Experience tells us it should not, but sometimes the contempt in which football’s power brokers hold their paying customers still has a capacity to shock.

Less than a week after the Football Association had its funding cut because fewer people are playing the game, it saw fit to market a shirt on sale for £90.

Yes, there is a cheaper option (£60), but how much pressure are parents going to be under to buy “the one the players wear”?

Despite numerous exposes showing the kits are made in dubious conditions and costing the sportswear giants responsible pennies to make, the FA is complicit in exploiting fans who want to wear the same shirt as their heroes.

At least England’s poster boy couldn’t be more appropriate – Wayne Rooney, the snarling striker who milks Manchester United for a ludicrous £300,000 every week, double what the Prime Minister earns in a year.

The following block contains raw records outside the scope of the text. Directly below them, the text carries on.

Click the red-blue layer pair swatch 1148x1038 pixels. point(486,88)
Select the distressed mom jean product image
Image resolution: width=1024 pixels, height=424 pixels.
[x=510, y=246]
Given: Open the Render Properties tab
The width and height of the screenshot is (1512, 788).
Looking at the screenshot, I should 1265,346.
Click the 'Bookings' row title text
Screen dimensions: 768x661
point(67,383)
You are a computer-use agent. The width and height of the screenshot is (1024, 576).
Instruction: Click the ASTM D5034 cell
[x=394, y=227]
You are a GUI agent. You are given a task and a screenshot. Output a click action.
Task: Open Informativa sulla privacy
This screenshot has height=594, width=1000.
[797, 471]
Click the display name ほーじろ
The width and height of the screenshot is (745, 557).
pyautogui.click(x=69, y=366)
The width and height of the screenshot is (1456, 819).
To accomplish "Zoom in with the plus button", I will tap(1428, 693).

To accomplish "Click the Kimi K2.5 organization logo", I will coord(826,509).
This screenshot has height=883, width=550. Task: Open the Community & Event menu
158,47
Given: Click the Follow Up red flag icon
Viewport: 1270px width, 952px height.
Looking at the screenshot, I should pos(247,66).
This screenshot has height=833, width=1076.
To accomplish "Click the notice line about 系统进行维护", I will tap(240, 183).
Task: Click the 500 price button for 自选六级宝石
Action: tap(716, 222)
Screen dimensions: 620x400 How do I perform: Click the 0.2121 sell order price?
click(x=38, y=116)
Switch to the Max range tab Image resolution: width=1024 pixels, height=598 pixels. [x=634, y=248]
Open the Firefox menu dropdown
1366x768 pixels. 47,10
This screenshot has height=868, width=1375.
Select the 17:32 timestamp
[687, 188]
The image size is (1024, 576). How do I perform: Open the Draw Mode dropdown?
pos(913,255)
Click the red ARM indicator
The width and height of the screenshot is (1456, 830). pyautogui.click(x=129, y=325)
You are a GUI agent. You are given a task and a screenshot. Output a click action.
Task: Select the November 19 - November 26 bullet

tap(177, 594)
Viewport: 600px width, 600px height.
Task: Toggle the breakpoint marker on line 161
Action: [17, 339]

So forgive me as I fall even more out of love with our failing national side in World Cup year and salute a club that has shown in recent weeks how much it cares about the paying punters.

Sutton United recently allowed everyone in free and – despite being in the thick of a Skrill South promotion push – have set prices at a tenner in order to get more fans through the gate at its crumbling Gander Green Lane base.

Manager Paul Doswell, who recently signed a four-year contract worth £1 a year, has just picked up his third manager of the month award this season.

After a run of 15 games unbeaten, before last night’s visit of Havant & Waterlooville, there is a real chance the famous FA Cup giant-killers could return to the top tier of non-League football at the end of the season.

With ambitious plans in the pipeline for a £1m re-development of the club’s home ground, Doswell’s men are far more deserving of our support than the contemptuous fat cats running our national sport.